|Title||Assessment of Automated Measurement and Verification (M&V) Methods|
|LBNL Report Number||LBNL-187225|
|Year of Publication||2015|
|Authors||Granderson, Jessica, Samir Touzani, Claudine Y. Custodio, Michael D. Sohn, Samuel Fernandes, and David A. Jump|
This report documents the application of a general statistical methodology to assess the accuracy of baseline energy models, focusing on its application to Measurement and Verification (M&V) of whole-building energy savings.
Trustworthy savings calculations are critical to convincing investors in energy efficiency projects of the benefit and cost-effectiveness of such investments and their ability to replace or defer supply-side capital investments. However, today's methods for measurement and verification (M&V) of energy savings constitute a significant portion of the total costs of efficiency projects. They also require time-consuming data acquisition and often do not deliver results until years after the program period has ended. A spectrum of savings calculation approaches are used, with some relying more heavily on measured data and others relying more heavily on estimated, modeled, or stipulated data.

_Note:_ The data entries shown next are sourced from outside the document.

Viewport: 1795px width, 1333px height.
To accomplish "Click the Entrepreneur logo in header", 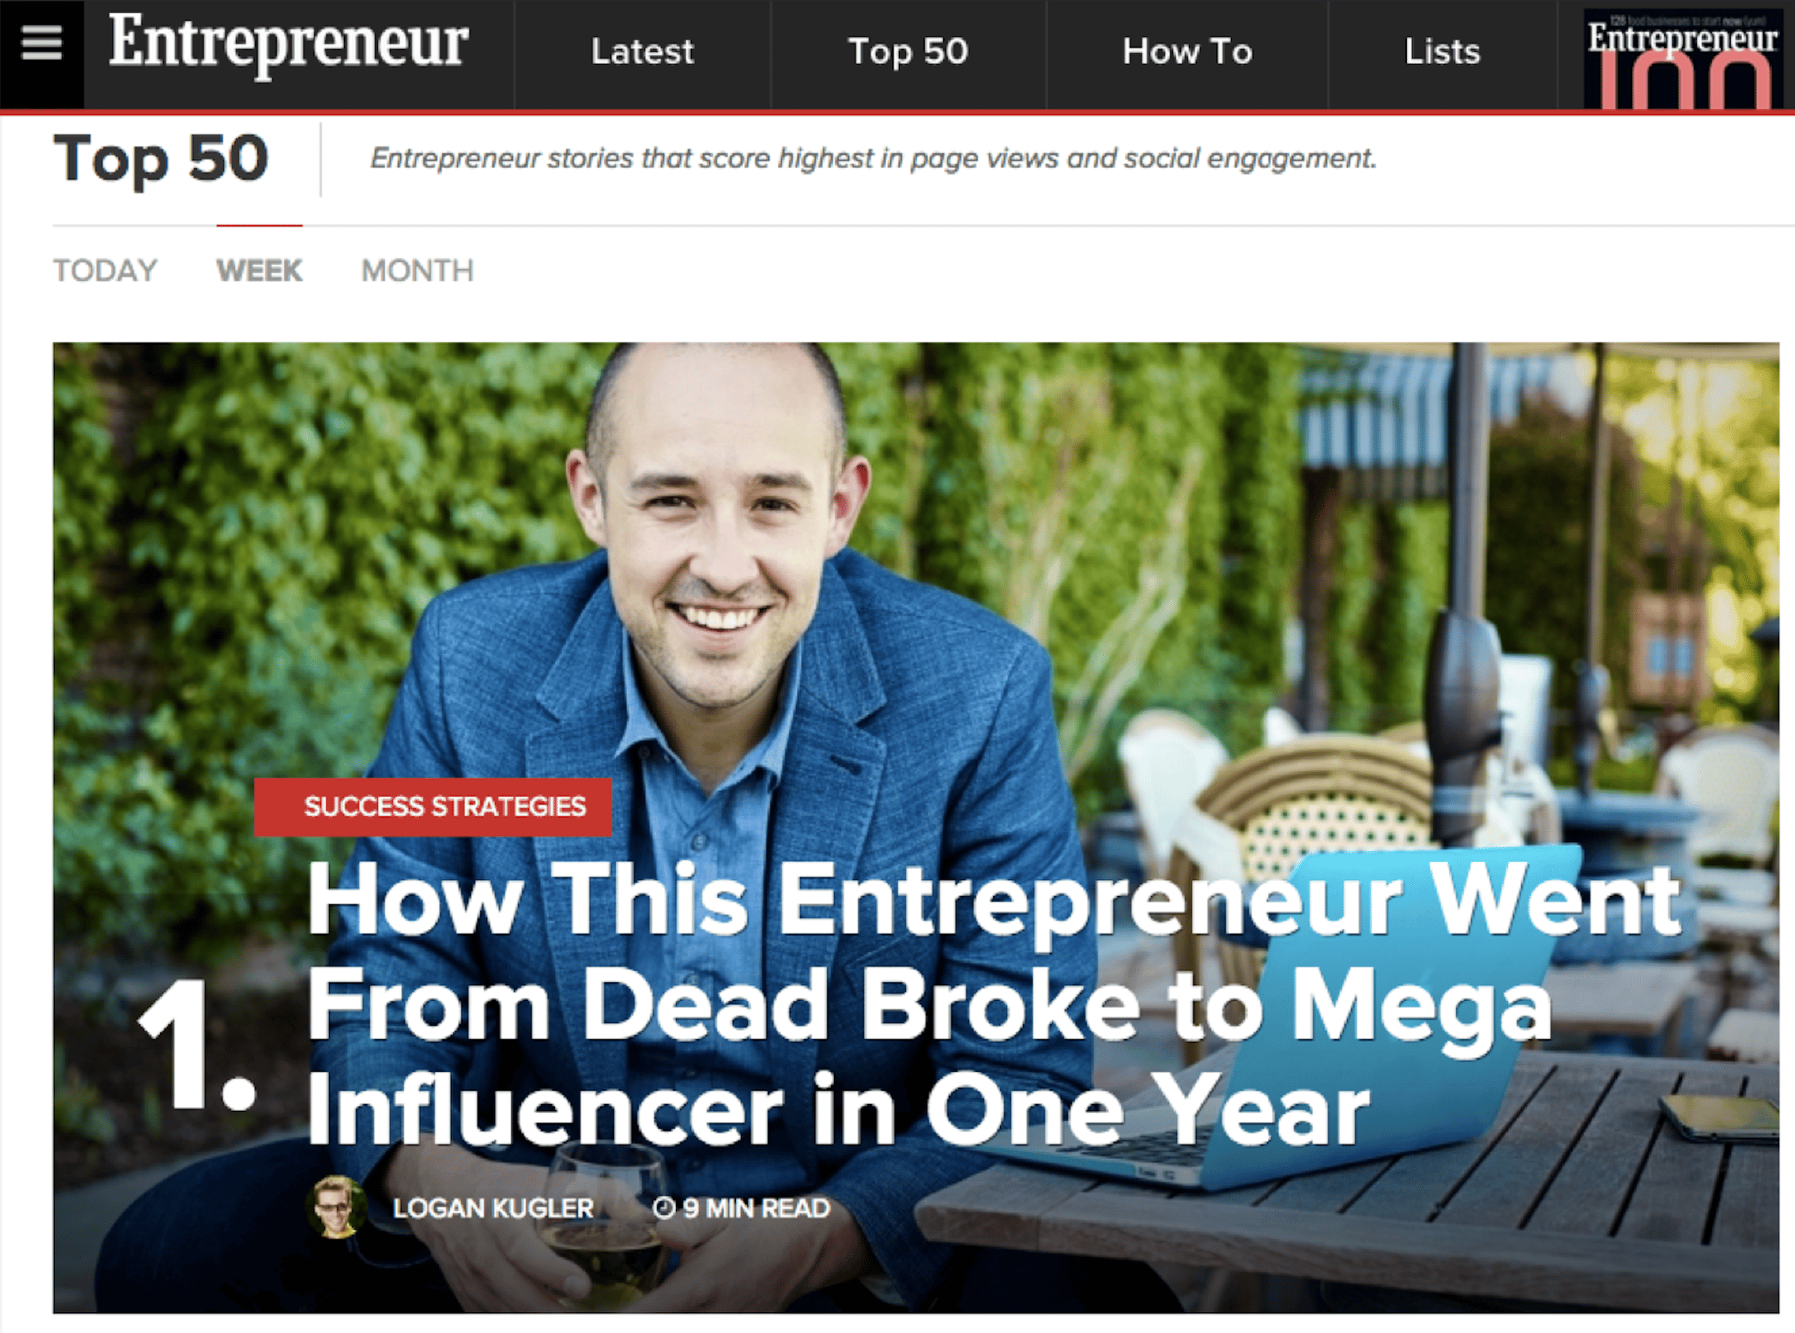I will (x=288, y=44).
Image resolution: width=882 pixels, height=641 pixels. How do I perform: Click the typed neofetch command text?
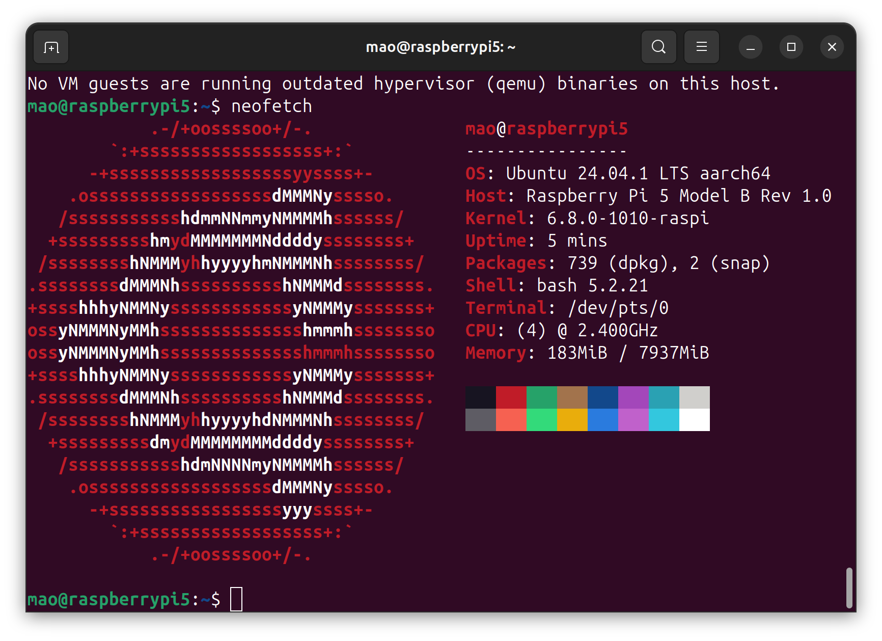[x=271, y=106]
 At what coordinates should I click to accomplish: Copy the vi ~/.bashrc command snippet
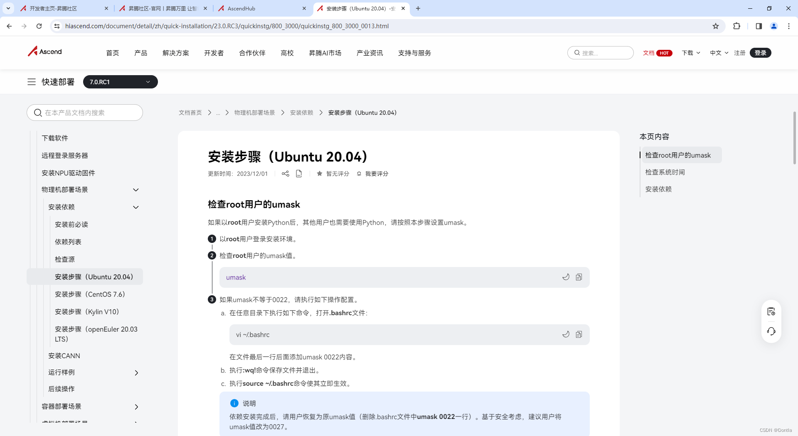click(579, 334)
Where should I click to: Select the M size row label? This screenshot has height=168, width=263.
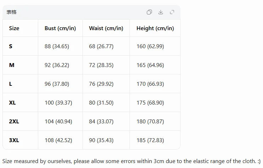[x=12, y=65]
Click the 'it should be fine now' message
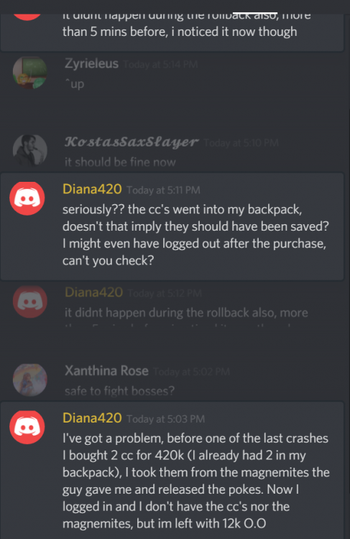The height and width of the screenshot is (539, 350). coord(120,162)
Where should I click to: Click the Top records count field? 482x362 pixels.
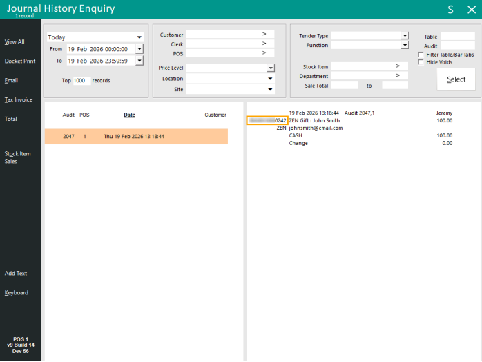pos(81,81)
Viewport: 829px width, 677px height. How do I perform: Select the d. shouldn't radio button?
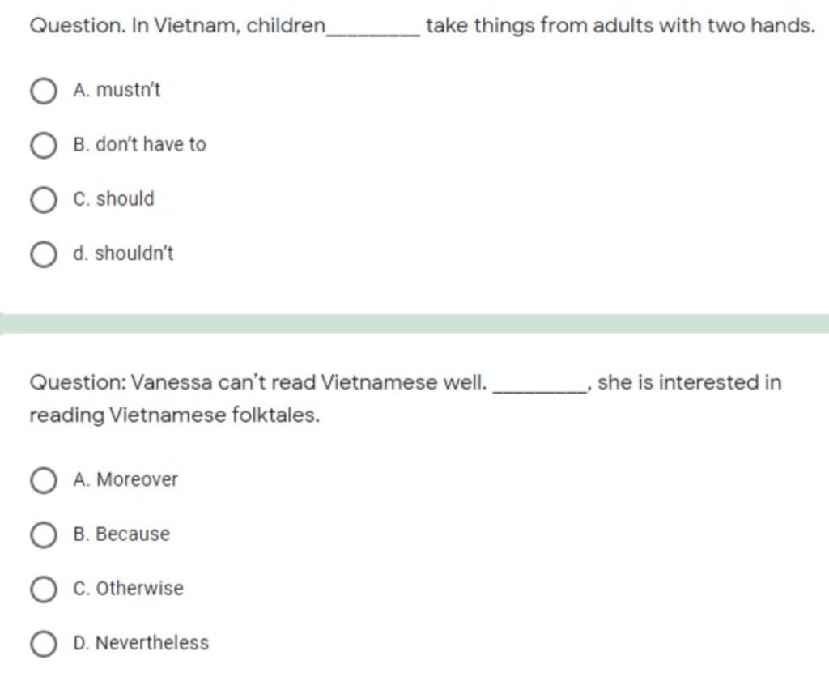point(44,254)

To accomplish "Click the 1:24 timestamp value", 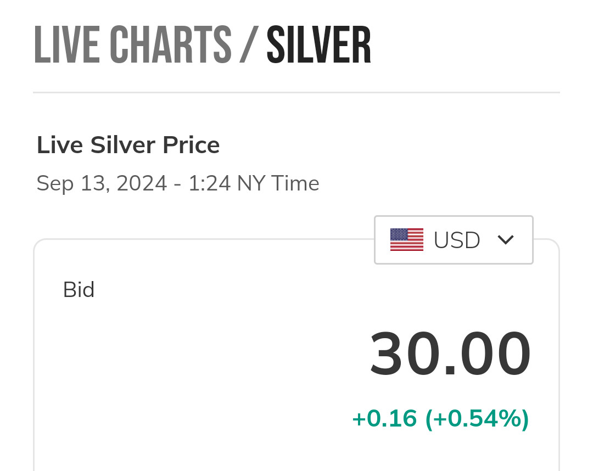I will [209, 183].
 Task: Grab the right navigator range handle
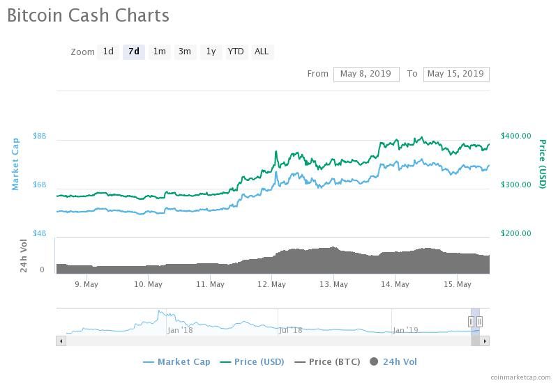point(479,322)
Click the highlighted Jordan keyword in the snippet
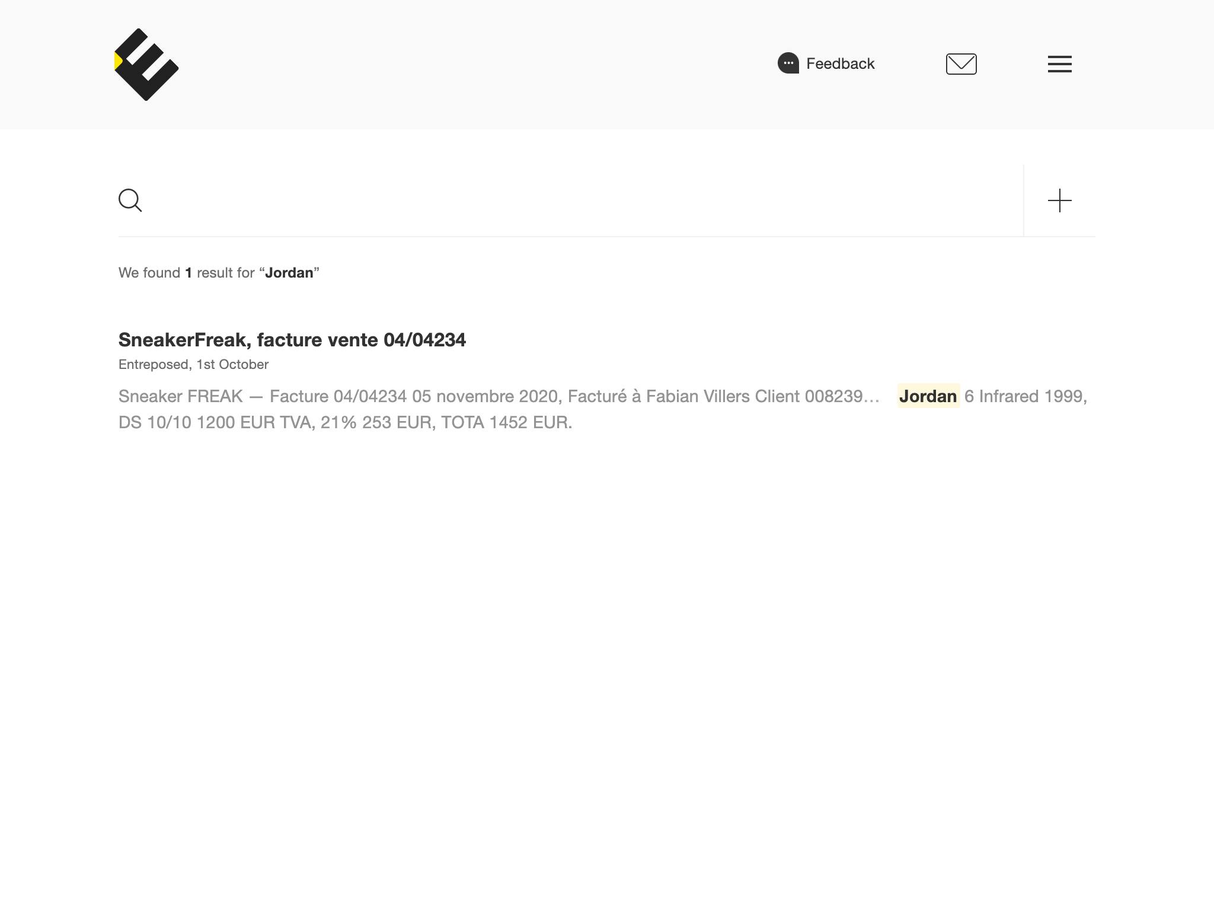The height and width of the screenshot is (911, 1214). point(928,396)
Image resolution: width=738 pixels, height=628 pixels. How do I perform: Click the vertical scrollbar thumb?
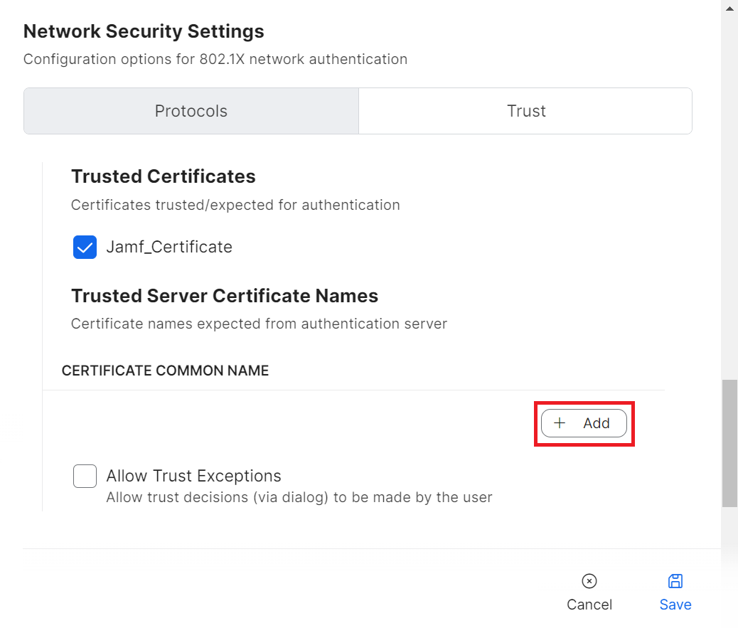[x=729, y=442]
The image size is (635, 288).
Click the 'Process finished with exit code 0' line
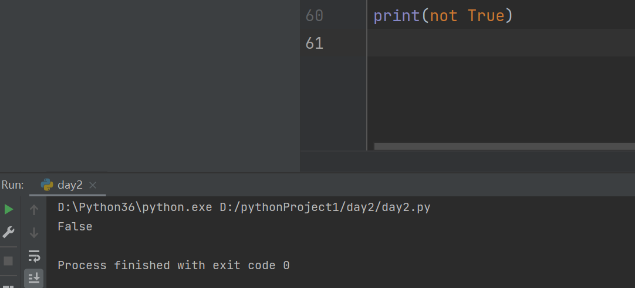[x=173, y=266]
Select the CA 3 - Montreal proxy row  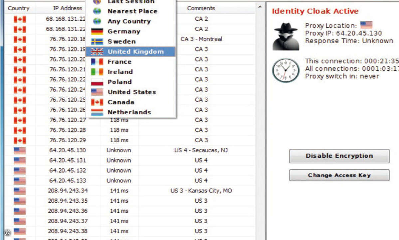click(201, 39)
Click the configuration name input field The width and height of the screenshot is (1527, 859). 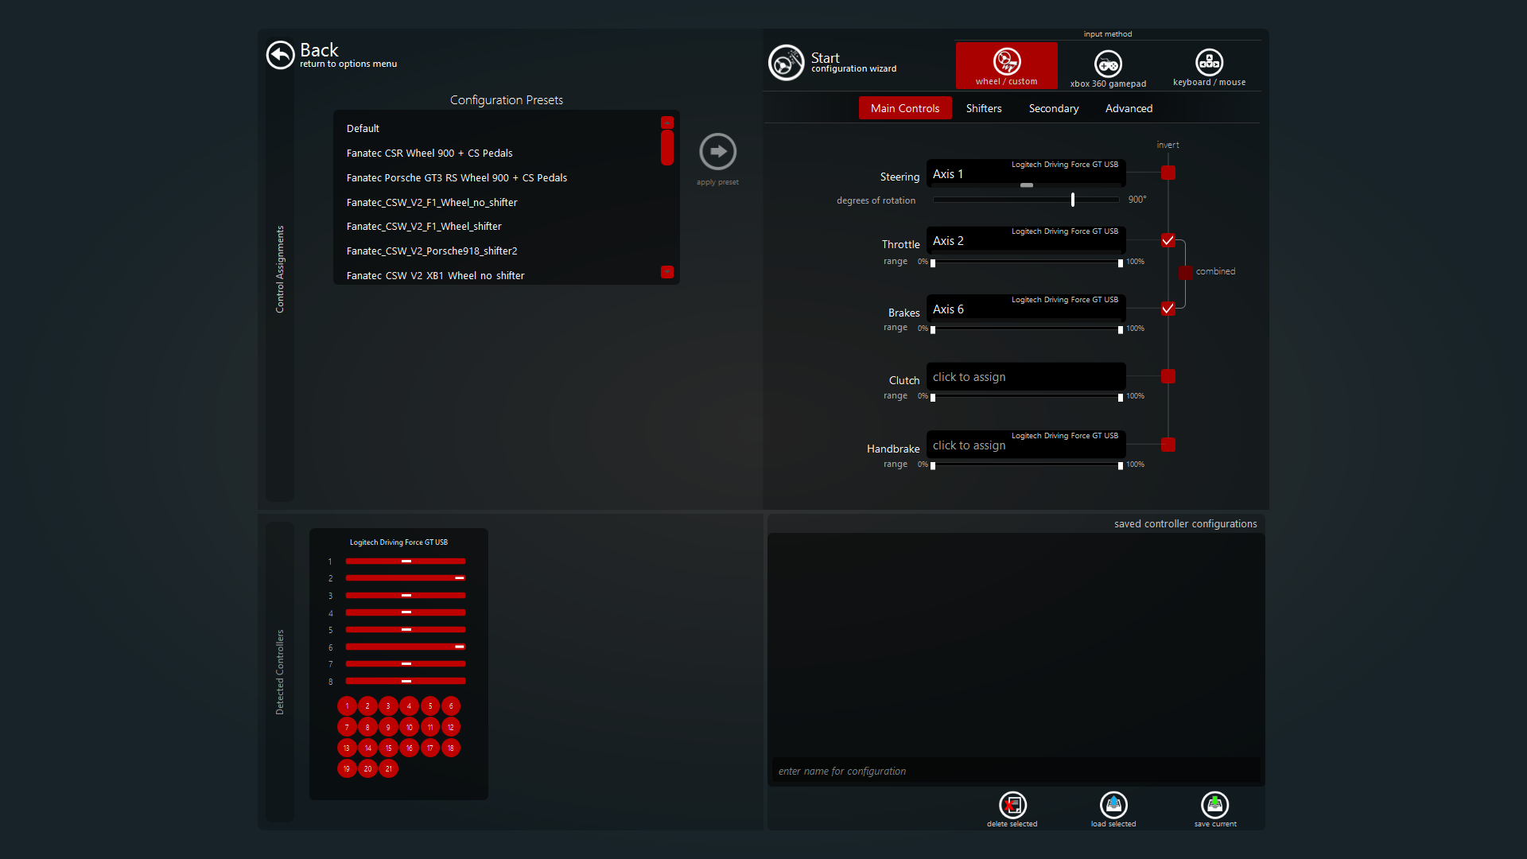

The rising availability of "smart" meters, combined with new analytical approaches to quantifying savings, has opened the door to conducting M&V more quickly and at lower cost, with comparable or improved accuracy. Energy management and information systems (EMIS) technologies, not only enable significant site energy savings, but are also beginning to offer M&V capabilities. This paper expands recent analyses [Price et al. 2013; Granderson and Price 2014; J. Granderson et al. 2015] of public-domain whole-building M&V methods, focusing on more novel baseline modeling approaches that leverage interval meter data using a larger set of buildings.
We present a testing procedure and metrics to assess the performance of whole-building M&V methods. We then illustrate the test procedure by evaluating the accuracy of ten baseline energy use models, against measured data from 537 buildings. We also provide conclusions regarding the accuracy, cost, and time trade-offs between more traditional M&V, and these emerging automated methods. Finally we discuss the potential evolution of M&V to better support the energy efficiency industry through low-cost approaches, and the long-term agenda for validation of building energy analytics.